Reproduce the listing exactly. Omit pictures.

(Extracted material)
*** Block opens ***

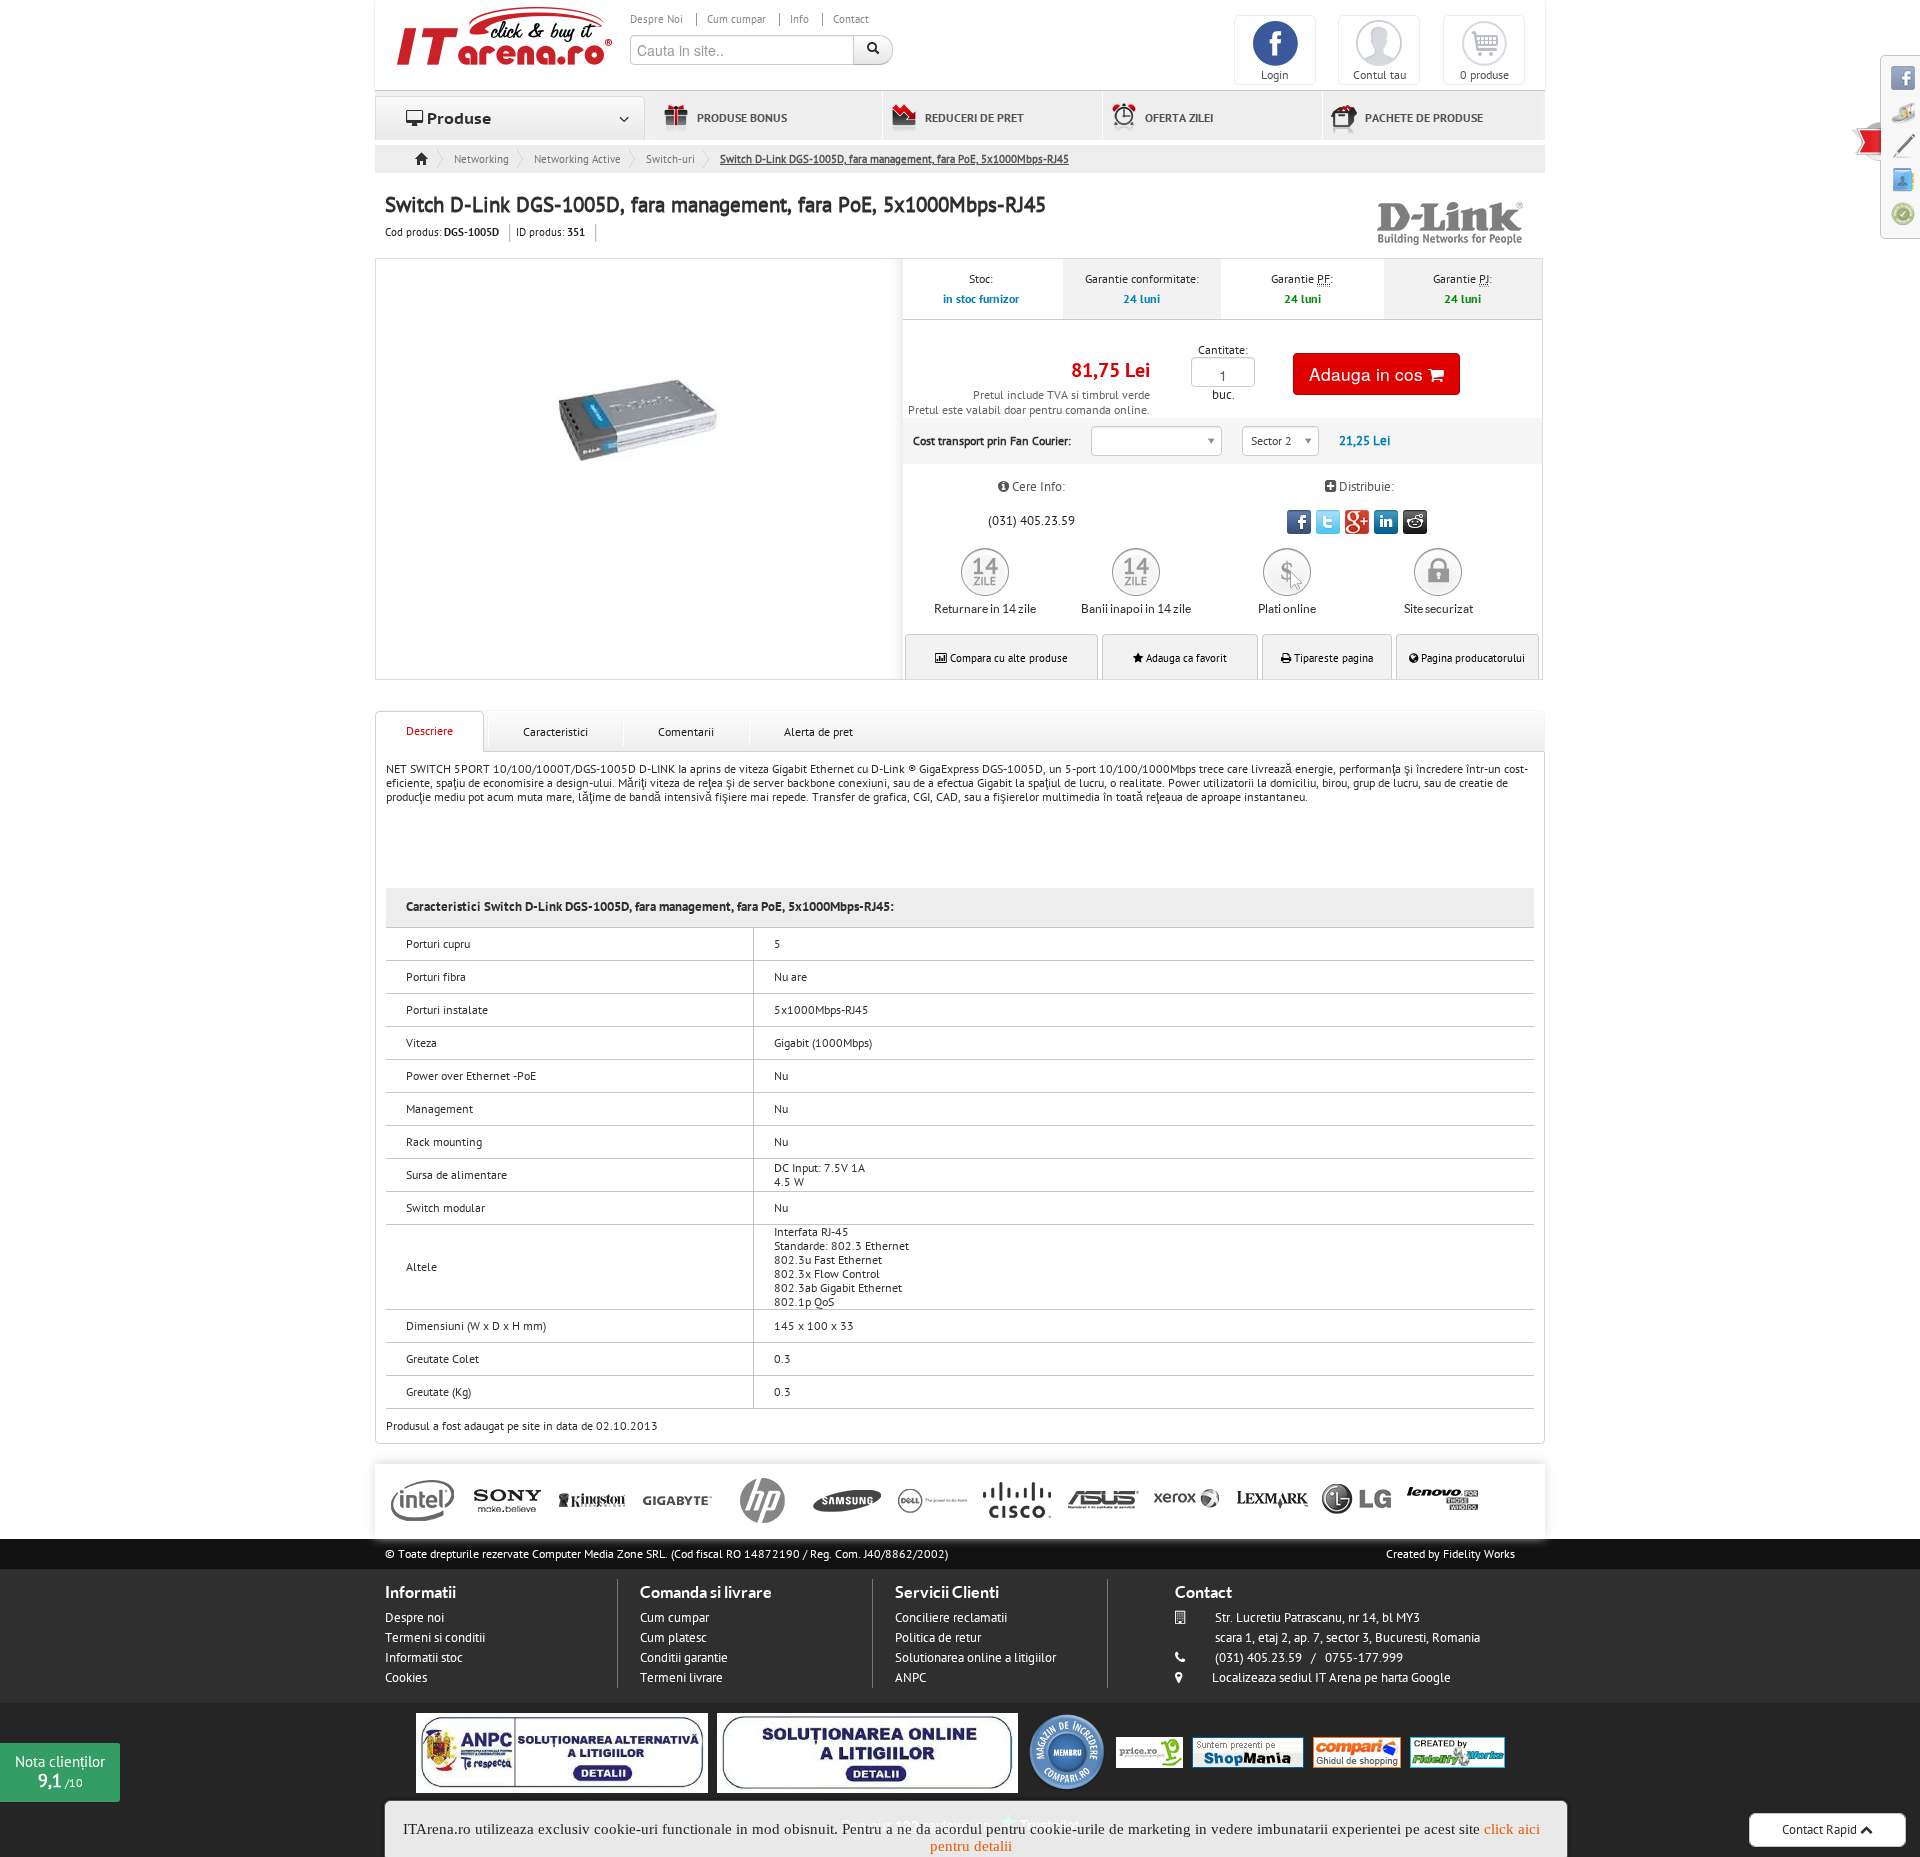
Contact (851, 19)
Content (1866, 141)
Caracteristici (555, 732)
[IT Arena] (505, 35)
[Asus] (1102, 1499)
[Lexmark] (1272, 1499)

*** Block closes ***

(Response to the task)
Contact (851, 19)
Content (1866, 141)
Caracteristici (555, 732)
[IT Arena] (505, 35)
[Asus] (1102, 1499)
[Lexmark] (1272, 1499)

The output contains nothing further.